2   Faculdade de Medicina do Vale do Aço, Ipatinga MG, Brazil.
,
Magno Martins Lobo
1   Centro Universitário de Caratinga, Caratinga MG, Brazil.
2   Faculdade de Medicina do Vale do Aço, Ipatinga MG, Brazil.
,
Vanessa Loures Rossinol
1   Centro Universitário de Caratinga, Caratinga MG, Brazil.
2   Faculdade de Medicina do Vale do Aço, Ipatinga MG, Brazil.
,
Ícaro Silva Magalhães
1   Centro Universitário de Caratinga, Caratinga MG, Brazil.
2   Faculdade de Medicina do Vale do Aço, Ipatinga MG, Brazil.
,
Fernanda de Carvalho Martins
1   Centro Universitário de Caratinga, Caratinga MG, Brazil.
2   Faculdade de Medicina do Vale do Aço, Ipatinga MG, Brazil.
› Author Affiliations
 

    *Correspondence: francalaura783@gmail.com.

    Abstract

    Case Presentation: An 8-year-old patient, male, non-verbal with delayed development in neuropsychomotor and language. The alterations were noticed at the age of 6 months, when the pediatrician who accompanied the case noticed the delay in development and referred him to the child neurologist, to the physiotherapist and to the speech therapist. The physiotherapy treatment provided normal gait and stability in gross movements, although, the fine movements didn’t develop. Even with the follow-up of speech therapy, the patient didn’t speak due to a maxillary monotony, emitting only babbling, despite his understanding not having any alterations, allowing the use of the Brazilian sign language for expression. Anatomical findings still culminate in sialorrhea, difficulty to sputum and dysphagia. The diagnosis was due to the karyotype test and the cytogenetic test, the arm count of the chromosomes identifies supernumerary short arms on chromosome 12.

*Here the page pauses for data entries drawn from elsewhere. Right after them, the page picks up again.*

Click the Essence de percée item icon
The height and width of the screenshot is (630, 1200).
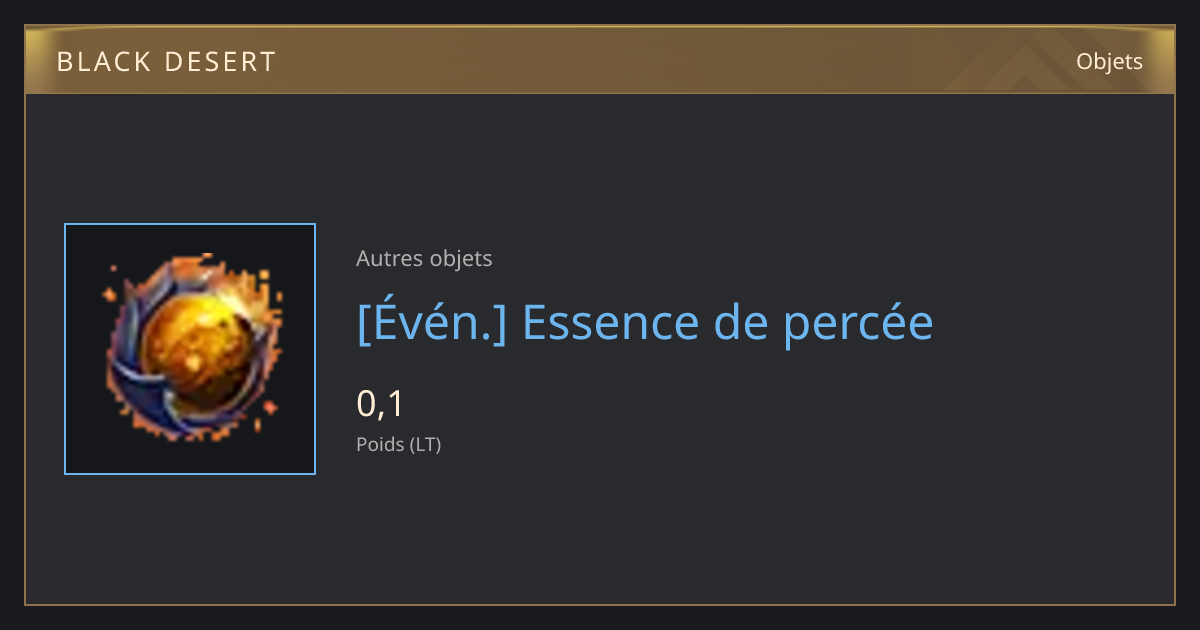tap(190, 349)
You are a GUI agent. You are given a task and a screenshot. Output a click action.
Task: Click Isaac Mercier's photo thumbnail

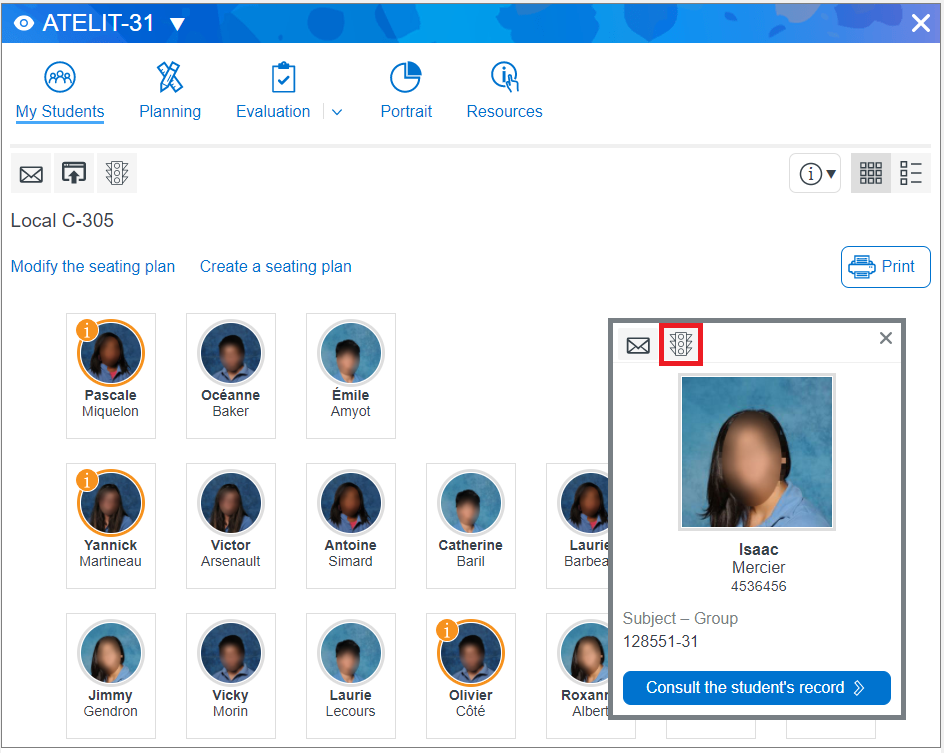coord(756,451)
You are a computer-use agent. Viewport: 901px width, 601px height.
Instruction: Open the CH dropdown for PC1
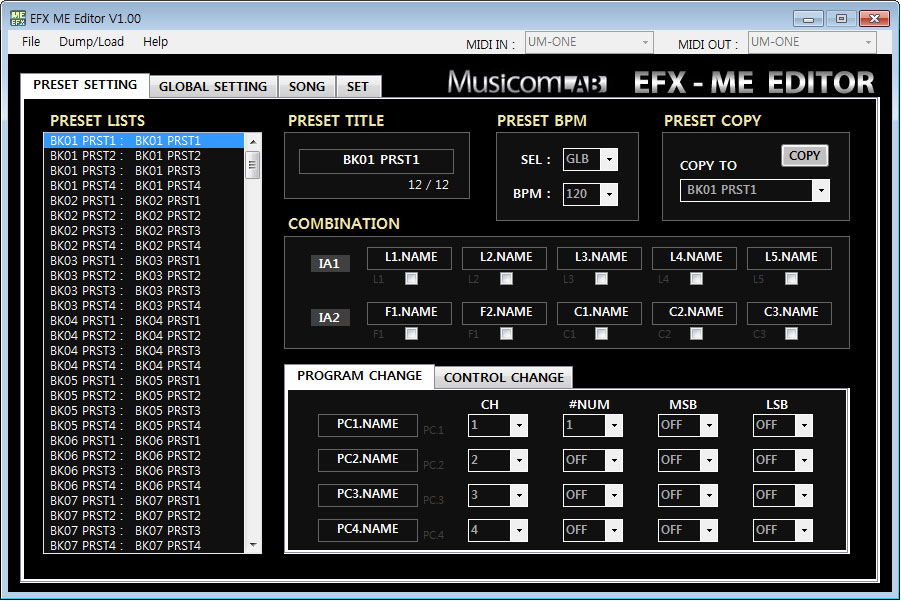click(519, 425)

    Discussion: The isochromosome 12 syndrome is a rare congenital anomaly, characterized by a mosaic chromosome 12 due to 2 extra numerals short arms. The principal symptoms presented are craniofacial dysmorphism, heart disease and delay in neurological development. Early detection of correlated symptoms as well as the follow-up with the multidisciplinary team improved the patient’s quality of life, which showed increased neurological development in the last years.

    Final Comments: Owing to the scarcity of available literature of chromosomal Pallister-Killian syndrome, this article aims to share information on the multidisciplinary follow-up of a case in Ipatinga-MG.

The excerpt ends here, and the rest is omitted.